Input data: Begin

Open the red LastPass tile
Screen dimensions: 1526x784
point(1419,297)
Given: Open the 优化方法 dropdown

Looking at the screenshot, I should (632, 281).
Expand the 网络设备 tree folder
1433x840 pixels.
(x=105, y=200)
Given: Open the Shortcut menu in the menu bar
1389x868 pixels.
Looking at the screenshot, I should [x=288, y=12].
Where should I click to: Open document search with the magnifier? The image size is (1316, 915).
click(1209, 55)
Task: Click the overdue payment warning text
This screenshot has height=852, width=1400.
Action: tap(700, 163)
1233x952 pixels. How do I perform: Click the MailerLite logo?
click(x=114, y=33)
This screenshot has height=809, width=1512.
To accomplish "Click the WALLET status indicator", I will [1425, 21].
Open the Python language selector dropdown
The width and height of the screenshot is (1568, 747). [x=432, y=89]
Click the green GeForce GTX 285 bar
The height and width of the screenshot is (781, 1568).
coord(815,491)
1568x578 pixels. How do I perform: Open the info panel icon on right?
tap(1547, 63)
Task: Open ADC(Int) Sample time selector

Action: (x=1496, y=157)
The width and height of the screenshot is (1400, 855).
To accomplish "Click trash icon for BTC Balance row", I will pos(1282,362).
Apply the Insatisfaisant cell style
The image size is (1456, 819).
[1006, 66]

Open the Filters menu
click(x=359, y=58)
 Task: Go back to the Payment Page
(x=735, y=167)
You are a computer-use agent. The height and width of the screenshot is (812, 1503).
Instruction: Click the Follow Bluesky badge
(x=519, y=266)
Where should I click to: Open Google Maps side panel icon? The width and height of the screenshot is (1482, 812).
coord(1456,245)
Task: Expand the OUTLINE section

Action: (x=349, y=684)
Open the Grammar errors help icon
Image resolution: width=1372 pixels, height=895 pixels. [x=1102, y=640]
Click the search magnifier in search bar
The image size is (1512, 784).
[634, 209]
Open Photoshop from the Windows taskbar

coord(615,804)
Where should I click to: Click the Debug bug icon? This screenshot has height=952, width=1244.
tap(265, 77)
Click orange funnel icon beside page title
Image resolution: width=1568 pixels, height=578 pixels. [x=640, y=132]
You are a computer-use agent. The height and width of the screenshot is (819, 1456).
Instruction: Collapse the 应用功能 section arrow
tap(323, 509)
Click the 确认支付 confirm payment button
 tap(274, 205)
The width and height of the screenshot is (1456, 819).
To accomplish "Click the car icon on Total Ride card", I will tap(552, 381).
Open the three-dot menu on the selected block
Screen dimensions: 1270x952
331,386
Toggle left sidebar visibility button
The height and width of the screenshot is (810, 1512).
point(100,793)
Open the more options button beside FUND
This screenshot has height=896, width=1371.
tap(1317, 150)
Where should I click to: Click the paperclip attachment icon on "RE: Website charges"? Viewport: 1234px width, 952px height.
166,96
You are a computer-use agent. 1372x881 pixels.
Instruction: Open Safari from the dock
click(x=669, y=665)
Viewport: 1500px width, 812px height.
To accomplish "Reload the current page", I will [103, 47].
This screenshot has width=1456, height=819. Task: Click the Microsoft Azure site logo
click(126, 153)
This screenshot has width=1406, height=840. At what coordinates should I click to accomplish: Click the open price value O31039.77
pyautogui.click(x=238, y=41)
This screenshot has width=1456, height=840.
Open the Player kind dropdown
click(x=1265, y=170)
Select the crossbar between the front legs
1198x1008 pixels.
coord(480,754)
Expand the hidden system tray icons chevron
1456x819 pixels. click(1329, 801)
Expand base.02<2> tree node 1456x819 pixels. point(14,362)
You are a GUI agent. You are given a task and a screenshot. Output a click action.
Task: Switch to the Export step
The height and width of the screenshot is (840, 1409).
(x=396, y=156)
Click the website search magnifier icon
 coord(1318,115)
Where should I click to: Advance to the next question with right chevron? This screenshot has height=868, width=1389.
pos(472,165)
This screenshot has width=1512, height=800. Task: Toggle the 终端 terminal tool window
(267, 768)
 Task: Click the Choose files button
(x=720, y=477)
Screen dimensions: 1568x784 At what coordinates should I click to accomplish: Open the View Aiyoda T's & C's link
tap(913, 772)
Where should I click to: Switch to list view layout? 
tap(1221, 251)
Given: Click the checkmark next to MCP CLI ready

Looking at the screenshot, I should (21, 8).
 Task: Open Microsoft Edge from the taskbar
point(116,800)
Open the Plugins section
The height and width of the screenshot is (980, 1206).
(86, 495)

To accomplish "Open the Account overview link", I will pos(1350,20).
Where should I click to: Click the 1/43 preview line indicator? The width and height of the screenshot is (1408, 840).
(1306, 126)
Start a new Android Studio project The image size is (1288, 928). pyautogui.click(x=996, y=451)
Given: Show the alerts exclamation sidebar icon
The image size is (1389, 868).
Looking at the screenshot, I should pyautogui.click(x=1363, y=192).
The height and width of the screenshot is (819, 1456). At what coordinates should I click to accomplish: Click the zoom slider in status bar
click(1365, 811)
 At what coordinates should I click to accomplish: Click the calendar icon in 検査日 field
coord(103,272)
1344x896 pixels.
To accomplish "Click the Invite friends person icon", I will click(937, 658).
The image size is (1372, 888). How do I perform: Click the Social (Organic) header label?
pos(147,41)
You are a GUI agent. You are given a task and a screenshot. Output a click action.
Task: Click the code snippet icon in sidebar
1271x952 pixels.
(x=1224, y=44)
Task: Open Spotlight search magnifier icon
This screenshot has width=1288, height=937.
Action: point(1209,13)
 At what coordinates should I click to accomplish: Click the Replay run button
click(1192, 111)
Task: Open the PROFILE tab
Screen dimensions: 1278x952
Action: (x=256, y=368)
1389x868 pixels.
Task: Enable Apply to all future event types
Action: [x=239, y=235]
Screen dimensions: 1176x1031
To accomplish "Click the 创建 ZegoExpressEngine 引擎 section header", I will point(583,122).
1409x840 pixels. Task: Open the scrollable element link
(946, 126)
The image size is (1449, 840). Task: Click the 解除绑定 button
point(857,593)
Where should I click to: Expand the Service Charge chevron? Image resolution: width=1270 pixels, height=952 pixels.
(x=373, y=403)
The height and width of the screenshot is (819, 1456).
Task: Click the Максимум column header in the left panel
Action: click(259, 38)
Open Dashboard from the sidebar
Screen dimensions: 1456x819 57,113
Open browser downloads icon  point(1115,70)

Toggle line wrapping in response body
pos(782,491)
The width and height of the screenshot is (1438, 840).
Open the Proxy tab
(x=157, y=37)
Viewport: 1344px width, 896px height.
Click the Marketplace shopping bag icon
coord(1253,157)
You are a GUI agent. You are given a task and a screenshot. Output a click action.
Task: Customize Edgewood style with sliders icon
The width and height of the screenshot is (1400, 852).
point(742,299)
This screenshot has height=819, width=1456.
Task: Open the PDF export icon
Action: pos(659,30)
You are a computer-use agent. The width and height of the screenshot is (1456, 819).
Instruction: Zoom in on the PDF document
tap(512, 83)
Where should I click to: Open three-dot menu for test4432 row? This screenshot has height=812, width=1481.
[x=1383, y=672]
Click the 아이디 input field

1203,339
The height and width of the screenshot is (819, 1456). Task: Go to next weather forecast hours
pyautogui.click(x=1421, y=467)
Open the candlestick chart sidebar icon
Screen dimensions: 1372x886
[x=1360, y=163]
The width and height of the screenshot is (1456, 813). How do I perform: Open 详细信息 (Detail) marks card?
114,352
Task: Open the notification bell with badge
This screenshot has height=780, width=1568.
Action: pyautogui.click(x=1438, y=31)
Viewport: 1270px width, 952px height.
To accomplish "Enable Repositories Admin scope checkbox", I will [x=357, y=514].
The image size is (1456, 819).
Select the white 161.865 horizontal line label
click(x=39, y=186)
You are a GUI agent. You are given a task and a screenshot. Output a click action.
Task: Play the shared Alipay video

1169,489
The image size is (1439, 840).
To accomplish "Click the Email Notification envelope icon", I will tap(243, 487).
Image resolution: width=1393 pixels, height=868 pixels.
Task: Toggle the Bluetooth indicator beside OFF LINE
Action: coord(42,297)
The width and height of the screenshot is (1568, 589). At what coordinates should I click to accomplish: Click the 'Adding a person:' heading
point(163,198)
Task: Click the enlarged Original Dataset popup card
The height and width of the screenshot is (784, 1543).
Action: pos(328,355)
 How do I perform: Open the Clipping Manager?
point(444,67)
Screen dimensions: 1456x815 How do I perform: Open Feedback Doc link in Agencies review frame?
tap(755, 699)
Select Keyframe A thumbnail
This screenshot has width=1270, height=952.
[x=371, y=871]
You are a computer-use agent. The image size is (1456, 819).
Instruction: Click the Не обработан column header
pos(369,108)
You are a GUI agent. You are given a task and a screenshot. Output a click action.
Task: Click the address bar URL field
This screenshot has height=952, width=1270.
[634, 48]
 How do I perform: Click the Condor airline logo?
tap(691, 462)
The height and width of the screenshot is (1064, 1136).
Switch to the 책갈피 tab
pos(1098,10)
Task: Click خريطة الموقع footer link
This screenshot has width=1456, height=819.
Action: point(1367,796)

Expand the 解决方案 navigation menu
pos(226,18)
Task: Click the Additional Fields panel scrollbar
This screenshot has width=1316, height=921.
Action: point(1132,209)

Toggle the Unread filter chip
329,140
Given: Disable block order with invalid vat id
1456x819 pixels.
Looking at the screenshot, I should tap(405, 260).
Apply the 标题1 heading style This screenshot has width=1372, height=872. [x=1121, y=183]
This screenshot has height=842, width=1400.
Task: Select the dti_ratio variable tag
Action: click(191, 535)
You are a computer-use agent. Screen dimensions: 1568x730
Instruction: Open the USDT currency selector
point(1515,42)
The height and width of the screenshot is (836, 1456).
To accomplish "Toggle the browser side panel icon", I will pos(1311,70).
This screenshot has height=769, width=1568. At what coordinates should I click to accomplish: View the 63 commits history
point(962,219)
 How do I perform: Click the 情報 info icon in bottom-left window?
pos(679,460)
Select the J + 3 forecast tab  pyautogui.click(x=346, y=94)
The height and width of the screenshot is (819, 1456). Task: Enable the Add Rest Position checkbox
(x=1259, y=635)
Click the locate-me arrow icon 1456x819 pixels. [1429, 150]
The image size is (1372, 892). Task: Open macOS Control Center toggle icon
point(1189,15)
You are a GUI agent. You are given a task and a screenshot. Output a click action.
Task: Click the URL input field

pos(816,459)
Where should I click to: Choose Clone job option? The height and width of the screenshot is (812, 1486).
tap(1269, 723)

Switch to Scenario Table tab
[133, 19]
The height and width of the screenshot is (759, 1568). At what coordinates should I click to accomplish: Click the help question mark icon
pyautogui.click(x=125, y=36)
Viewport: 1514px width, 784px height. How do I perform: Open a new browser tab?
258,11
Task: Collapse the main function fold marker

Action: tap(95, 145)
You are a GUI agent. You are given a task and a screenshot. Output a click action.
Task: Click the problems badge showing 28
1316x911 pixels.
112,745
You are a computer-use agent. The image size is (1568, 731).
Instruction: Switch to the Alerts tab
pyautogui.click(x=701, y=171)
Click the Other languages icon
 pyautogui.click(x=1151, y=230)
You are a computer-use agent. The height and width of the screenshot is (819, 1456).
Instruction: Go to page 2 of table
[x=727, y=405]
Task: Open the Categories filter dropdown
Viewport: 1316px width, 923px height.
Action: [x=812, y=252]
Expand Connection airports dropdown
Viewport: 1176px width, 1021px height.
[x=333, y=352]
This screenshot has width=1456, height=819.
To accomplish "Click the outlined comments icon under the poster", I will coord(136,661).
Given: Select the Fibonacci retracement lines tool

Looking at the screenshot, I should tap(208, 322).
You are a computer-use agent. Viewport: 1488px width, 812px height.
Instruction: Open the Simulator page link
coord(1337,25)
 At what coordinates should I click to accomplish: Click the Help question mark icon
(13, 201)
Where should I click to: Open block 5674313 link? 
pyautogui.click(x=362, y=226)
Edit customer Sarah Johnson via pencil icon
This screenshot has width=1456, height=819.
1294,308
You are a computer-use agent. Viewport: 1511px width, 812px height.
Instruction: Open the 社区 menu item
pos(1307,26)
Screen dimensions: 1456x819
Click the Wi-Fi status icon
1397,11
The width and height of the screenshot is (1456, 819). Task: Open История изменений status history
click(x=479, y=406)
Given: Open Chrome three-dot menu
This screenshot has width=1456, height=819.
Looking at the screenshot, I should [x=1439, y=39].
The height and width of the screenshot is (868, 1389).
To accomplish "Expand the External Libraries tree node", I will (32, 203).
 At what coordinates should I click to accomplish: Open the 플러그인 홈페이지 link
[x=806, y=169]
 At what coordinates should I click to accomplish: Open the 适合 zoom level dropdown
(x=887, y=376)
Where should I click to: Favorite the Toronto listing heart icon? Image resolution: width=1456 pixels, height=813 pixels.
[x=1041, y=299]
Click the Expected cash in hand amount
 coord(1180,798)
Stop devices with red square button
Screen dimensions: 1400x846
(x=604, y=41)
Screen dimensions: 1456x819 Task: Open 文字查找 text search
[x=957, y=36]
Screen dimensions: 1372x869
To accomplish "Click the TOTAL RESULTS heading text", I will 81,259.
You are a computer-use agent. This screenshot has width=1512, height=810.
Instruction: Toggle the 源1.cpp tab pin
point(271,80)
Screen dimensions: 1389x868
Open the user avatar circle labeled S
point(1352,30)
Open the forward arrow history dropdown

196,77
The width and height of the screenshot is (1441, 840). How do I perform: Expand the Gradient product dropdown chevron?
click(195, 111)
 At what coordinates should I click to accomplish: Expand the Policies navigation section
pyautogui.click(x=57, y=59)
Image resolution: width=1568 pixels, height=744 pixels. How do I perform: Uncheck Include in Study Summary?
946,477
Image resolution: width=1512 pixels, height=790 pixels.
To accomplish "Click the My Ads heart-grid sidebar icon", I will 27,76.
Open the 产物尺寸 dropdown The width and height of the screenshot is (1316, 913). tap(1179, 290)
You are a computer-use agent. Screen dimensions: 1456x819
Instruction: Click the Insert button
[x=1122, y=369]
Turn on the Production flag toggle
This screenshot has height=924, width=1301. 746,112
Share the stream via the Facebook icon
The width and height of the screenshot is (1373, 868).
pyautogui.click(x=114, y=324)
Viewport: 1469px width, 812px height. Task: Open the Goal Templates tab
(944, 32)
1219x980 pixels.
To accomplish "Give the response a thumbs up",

Input data: End

Problem details :: Your response should be the lines of the entries above that include the string "tree".

Your solution ::
Expand the 网络设备 tree folder
Expand base.02<2> tree node 1456x819 pixels. point(14,362)
To accomplish "Expand the External Libraries tree node", I will (32, 203).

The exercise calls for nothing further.